In case of mess, I’ve forced the package removal with:

sudo dpkg --remove --force-remove-reinstreq packageName

Snapper for btrfs snapshot managing

It is very useful to do periodic snapshots and diffs. Snapper http://snapper.io/tutorial.html come from OpenSuse, but you can use it also on other distros.

sudo apt-get install snapper

Wireless broadcom & radeon firmware

Ubuntu has it out of the box, with Debian you have to install the proprietary firmware manually. If your wifi works you don’t need to do it.

sudo apt-get install firmware-linux firmware-linux-free firmware-linux-nonfree

PPA repositories

I like to have a stable operating system but also some newer softwares, with Ubuntu is easy, with Debian you can do almost the same. It doesn’t alwais work, because a software may depend to different Ubuntu specific packages.

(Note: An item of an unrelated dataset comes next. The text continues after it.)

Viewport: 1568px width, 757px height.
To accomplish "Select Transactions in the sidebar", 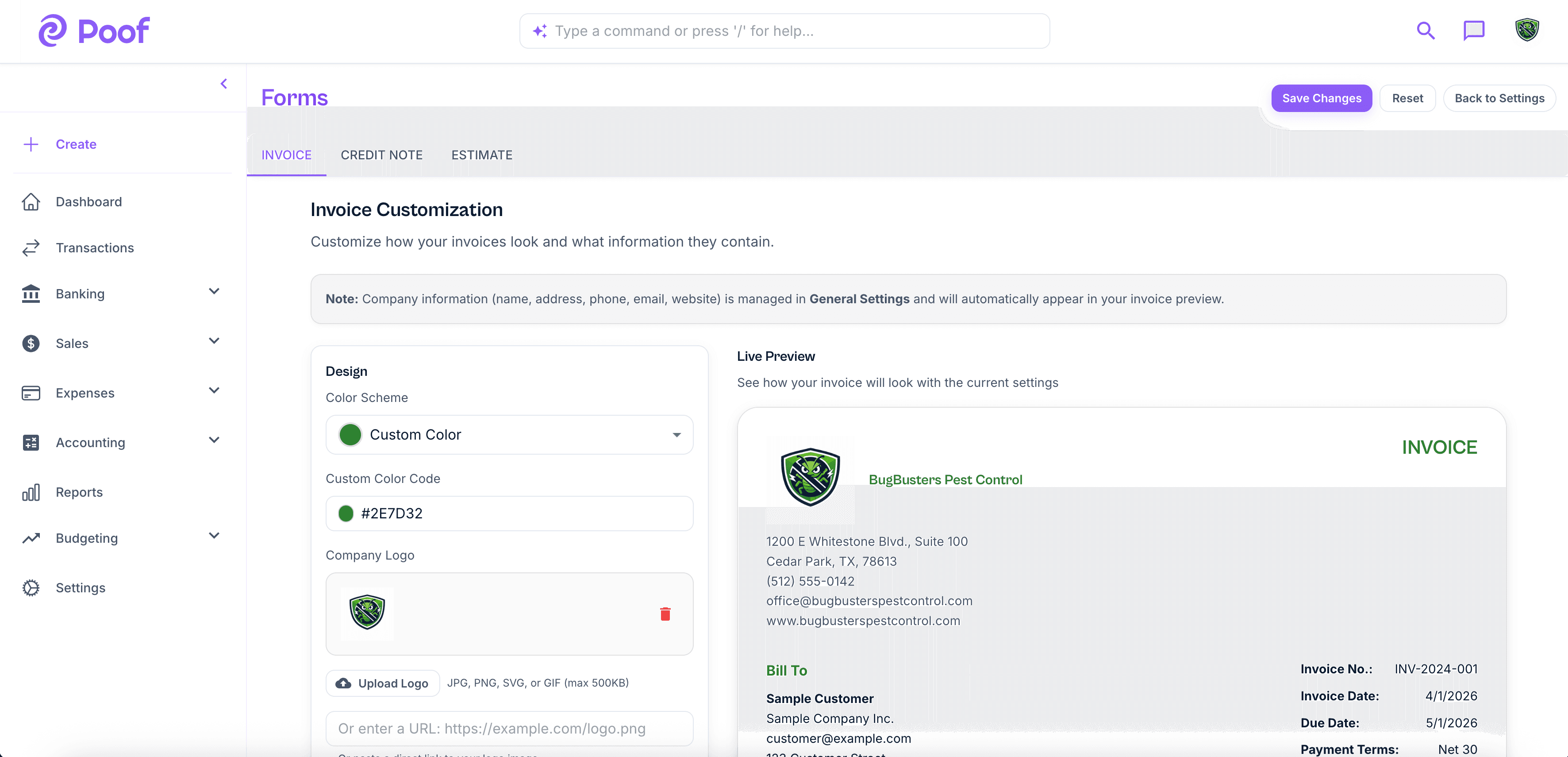I will [x=94, y=248].
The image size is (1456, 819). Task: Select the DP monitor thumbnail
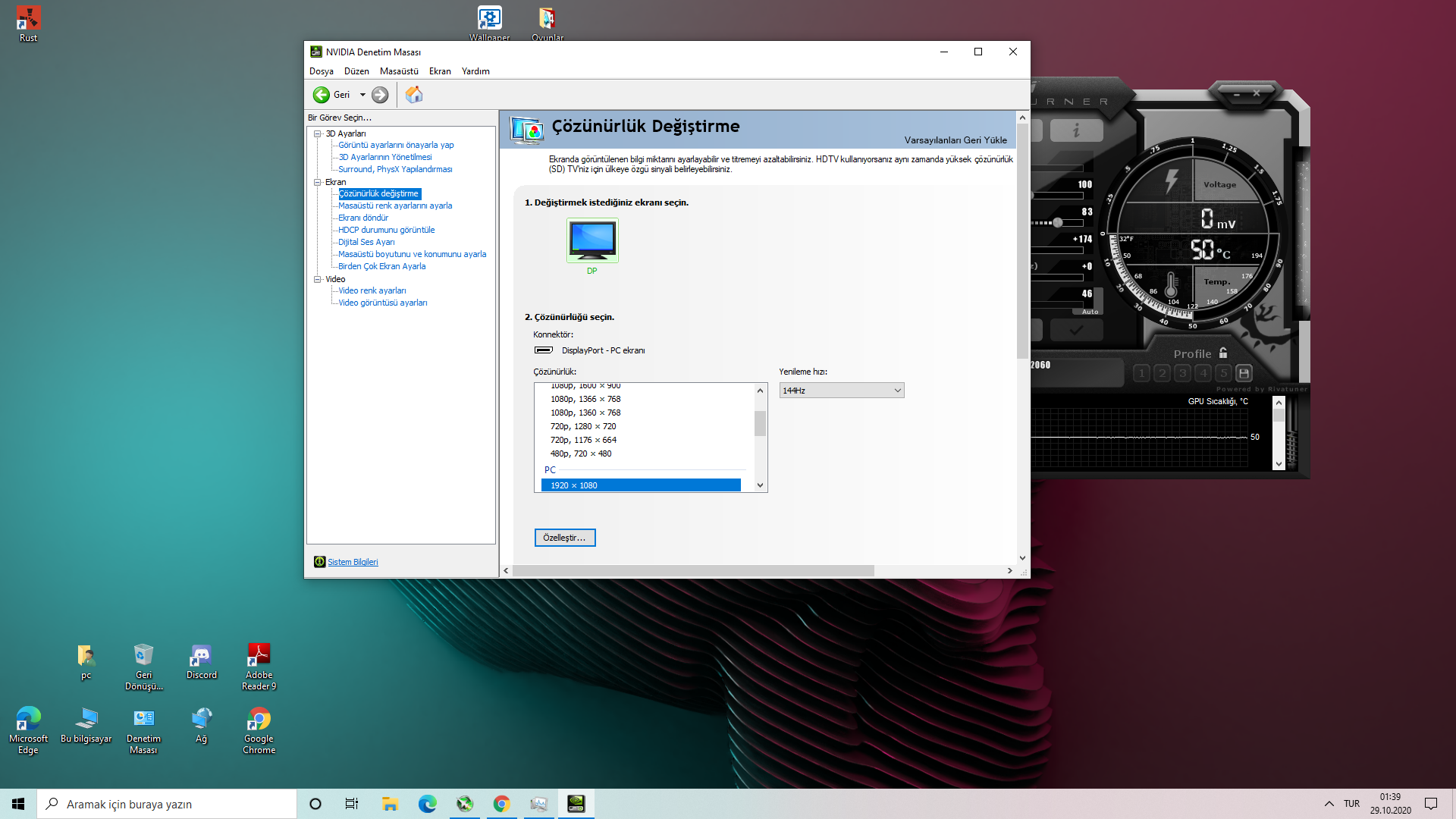pyautogui.click(x=592, y=240)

  1. install add-apt-repository, you can do it manually but is boring
    sudo apt-get install software-properties-common
  2. register a new PPA (example: Firefox) sudo add-apt-repository
    ppa:ubuntu-mozilla-security/ppa
  3. replace “jessie” with a correct ubuntu release, you have to do it
    manually, Here utopic. inside
    /etc/apt/sources.list.d/ubuntu-mozilla-security-ppa-jessie.list put deb
    http://ppa.launchpad.net/ubuntu-mozilla-security/ppa/ubuntu/ utopic
    main
  4. install or update the sw as usual sudo apt-get update && sudo
    apt-get install firefox

GNOME tweaks & dock

The default font is ugly, but you can change it via gnome-tweak-tool

Fira, Droid Sans, Roboto, anything but the default
sudo apt-get install gnome-tweak-tool gnome-font-viewer

..and the dash-to-dock extension.

Conclusion

Debian is a known indipendent community distro, it has been chosen also to be the base of the most Docker Images and with a few commands is possible to use many mainstream softwares packaged for Ubuntu PPA.